- **Written tasks**
A. In the text about the racehorse, who bred Winooka?
B. In the records, copy out the lines from the one with "The image size" up to and including the one with "This screenshot has width=432, height=186.". Leave the pictures out.

- **Reading text**
--- begin ---

Winooka was a bay Australian thoroughbred stallion who raced for 5 seasons from a two-year-old to a six-year-old including America recording major wins from 6 furlongs to 1 mile and winning jockeys being Stan Davidson from Newcastle and Sydney Australian Racing Hall of Fame inductees Jim Pike and Edgar Britt.

Breeding

Winooka was bred by Percy Miller Kia Ora Stud Scone in the Hunter Region. Sire Windbag (AUS) winner of 1925 VRC Melbourne Cup with major winners including the champion miler Chatham 1932 & 1934 MVRC W S Cox Plate, 1932 & 1933 Epsom Handicap and Liberal 1932 VATC Caulfield Guineas, 1932 VRC Derby and VATC Underwood Stakes.

Dam Kanooka (AUS) won the 1925 AJC Gimcrack Stakes at Randwick Racecourse.

--- end ---

- **Listed records**
--- begin ---

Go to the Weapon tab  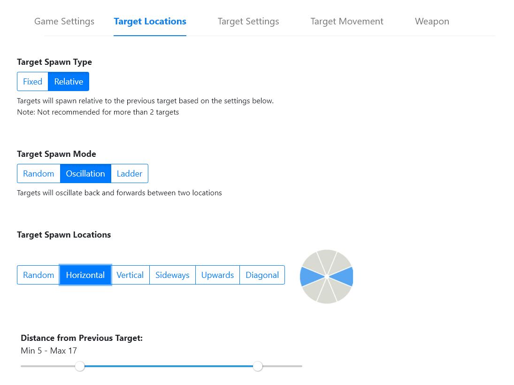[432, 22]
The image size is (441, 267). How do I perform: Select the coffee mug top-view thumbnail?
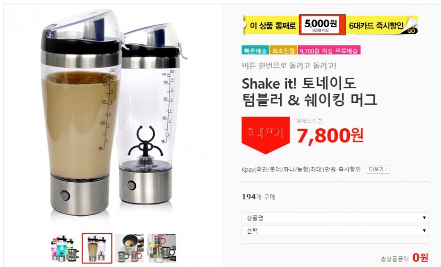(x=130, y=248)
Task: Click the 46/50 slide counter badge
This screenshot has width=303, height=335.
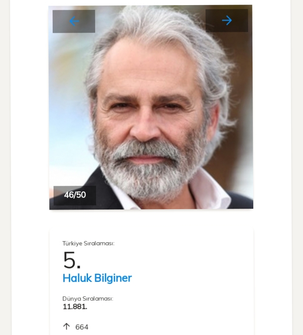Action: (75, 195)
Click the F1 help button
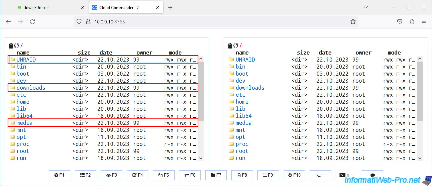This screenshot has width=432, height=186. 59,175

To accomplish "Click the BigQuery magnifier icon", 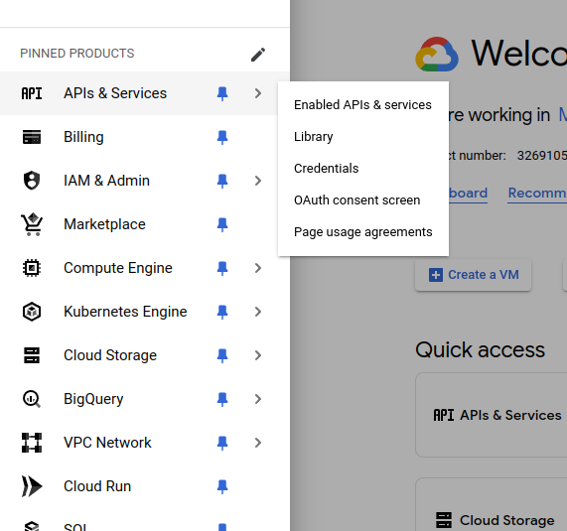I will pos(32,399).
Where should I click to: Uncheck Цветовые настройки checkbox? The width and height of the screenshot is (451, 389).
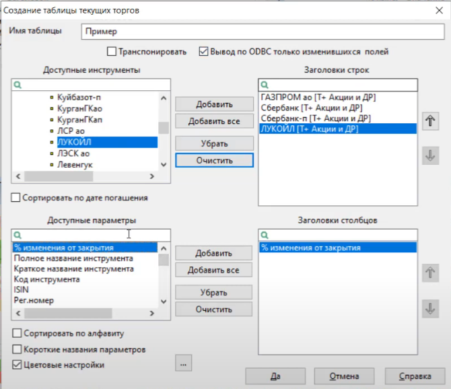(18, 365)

--- end ---

- **Full answers**
A. Percy Miller of Kia Ora Stud, Scone, in the Hunter Region.

B.
The image size is (441, 267). How do I perform: Select the coffee mug top-view thumbnail?
(x=130, y=248)
Task: Click the 46/50 slide counter badge
This screenshot has width=303, height=335.
Action: (75, 195)
Click the F1 help button
This screenshot has width=432, height=186. 59,175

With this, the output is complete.